KARACHI: Panellists at a policy dialogue on ‘Access to basic education and development in Sindh’ said on Wednesday that “we talk too much about higher education and too little about basic education, but development is linked to the quality of education at the primary level”.

The event was organised by Reform Support Unit of the Education and Literacy Department at Shaheed Zulfikar Ali Bhutto Institute of Science and Technology (Szabist).

“There may be no science teachers in Loralai where they are needed badly but five in Quetta because the one in Loralai got herself transferred to Quetta where she now has not much to do,” said former governor of State Bank of Pakistan Dr Ishrat Hussain while giving an example of how backward districts were deprived of basic education.
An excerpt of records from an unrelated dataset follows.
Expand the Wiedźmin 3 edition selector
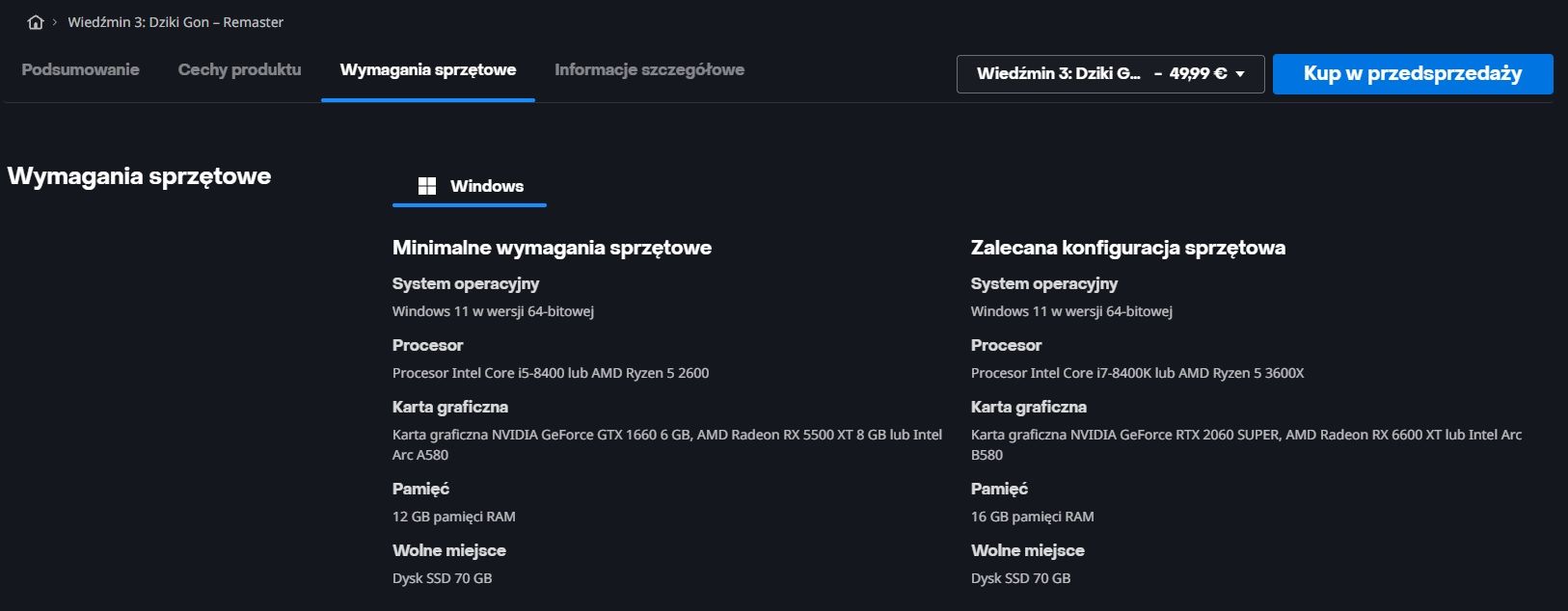Screen dimensions: 1568x611 point(1110,74)
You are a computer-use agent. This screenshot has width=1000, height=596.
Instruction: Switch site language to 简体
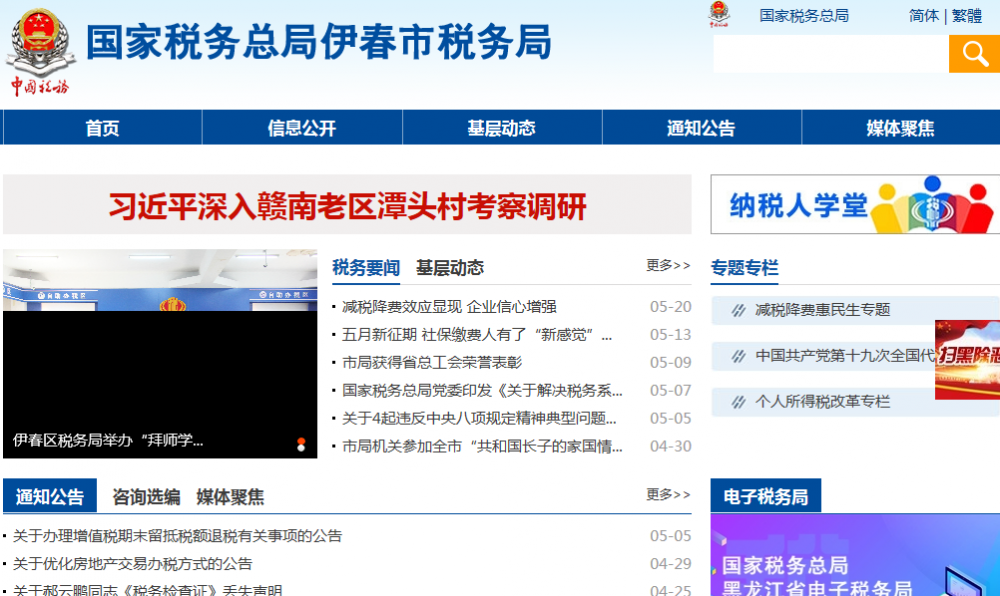(923, 17)
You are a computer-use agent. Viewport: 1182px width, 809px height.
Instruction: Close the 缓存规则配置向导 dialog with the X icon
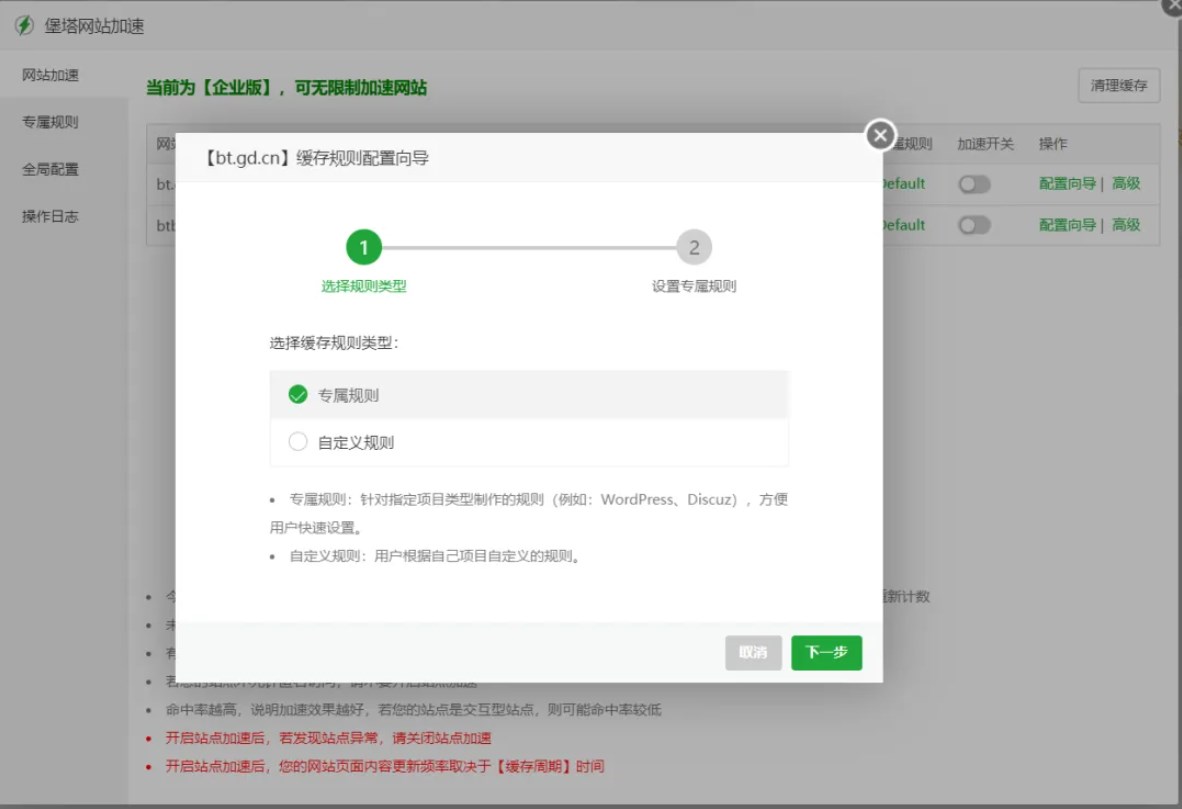click(x=878, y=135)
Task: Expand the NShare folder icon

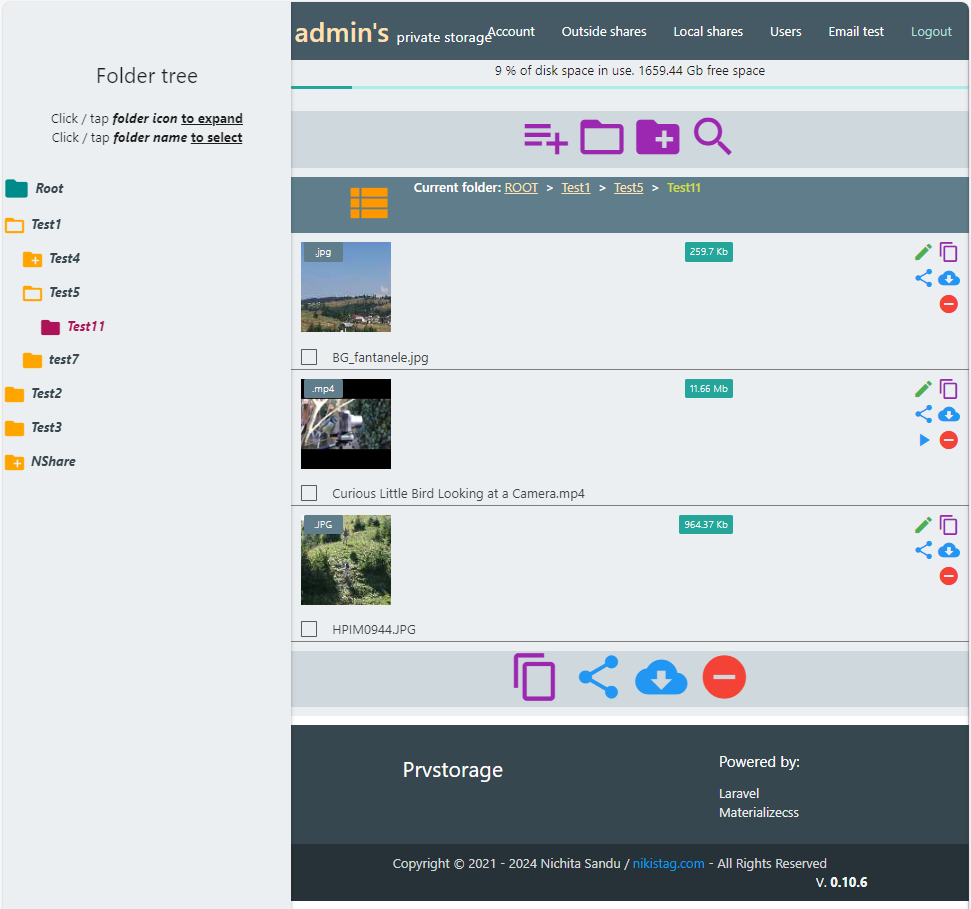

He suggested doubling or tripling the salaries of teachers in such areas to give them an incentive to teach there.

He also said that there was a need for better allocation of resources. “We build 500 primary schools without caring to even find out if they are needed where they have been built,” he said.
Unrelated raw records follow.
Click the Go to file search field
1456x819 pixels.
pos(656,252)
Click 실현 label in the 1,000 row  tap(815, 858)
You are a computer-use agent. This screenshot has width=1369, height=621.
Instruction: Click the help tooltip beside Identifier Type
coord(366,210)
Sharing her views about hindrances in bettering education in the province, Szabist chancellor Dr Azra Pechuho said the problem lay in creating people for the job market. “We need human beings who are made through education but here we also have the urban-rural divide where district education officers [DEOs] are unable to think policy. We have inducted people who don’t know how to do their job,” she said.
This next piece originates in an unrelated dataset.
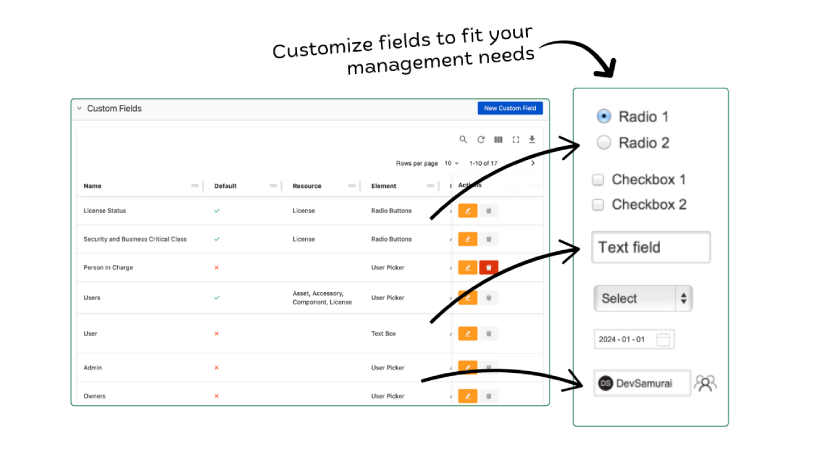Delete the Person In Charge field

[x=489, y=268]
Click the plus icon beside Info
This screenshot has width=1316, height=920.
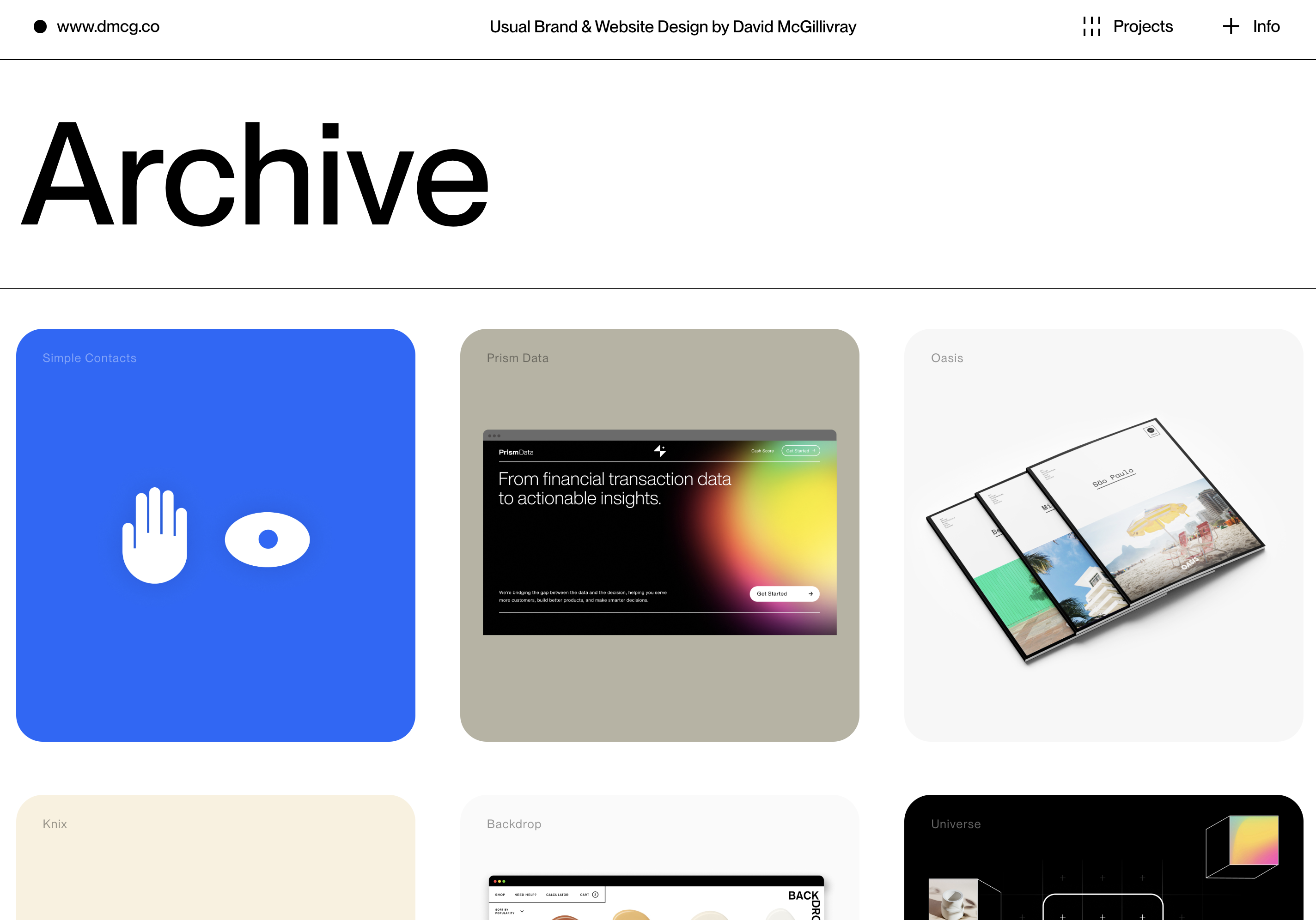[1231, 26]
“Not concentrating on the quality of education in the early stages, we promote the children from one class to the next and it isn’t long before they are to appear for their board exams. That is how we see rampant cheating at that level. Think of quality when you think education and the quantity of students will increase automatically.”

She also spoke about the importance of good teachers who could also act as mentors. “We have so many different teachers’ training courses to raise the standards of teaching here but the DEOs are sending the same teachers, who may be friends with him, for these trainings and the courses for teachers are not taken advantage of,” she said.

Atyab Tahir, CEO at Amantech, said there was a need for building the basics starting from the classroom. “We need aptitude tests to see which students would benefit more from vocational training,” he said.

“The China-Pakistan Economic Corridor, trade with Iran and Tharparkar opening up will give way to blue collar jobs. We are here to discuss primary education but the aptitude of students is defined more at the middle and high school levels so there is need for those, too. We also need to create awareness that the skilled labourer is a productive member of society, who is to be respected as much as any doctor or engineer here,” he said.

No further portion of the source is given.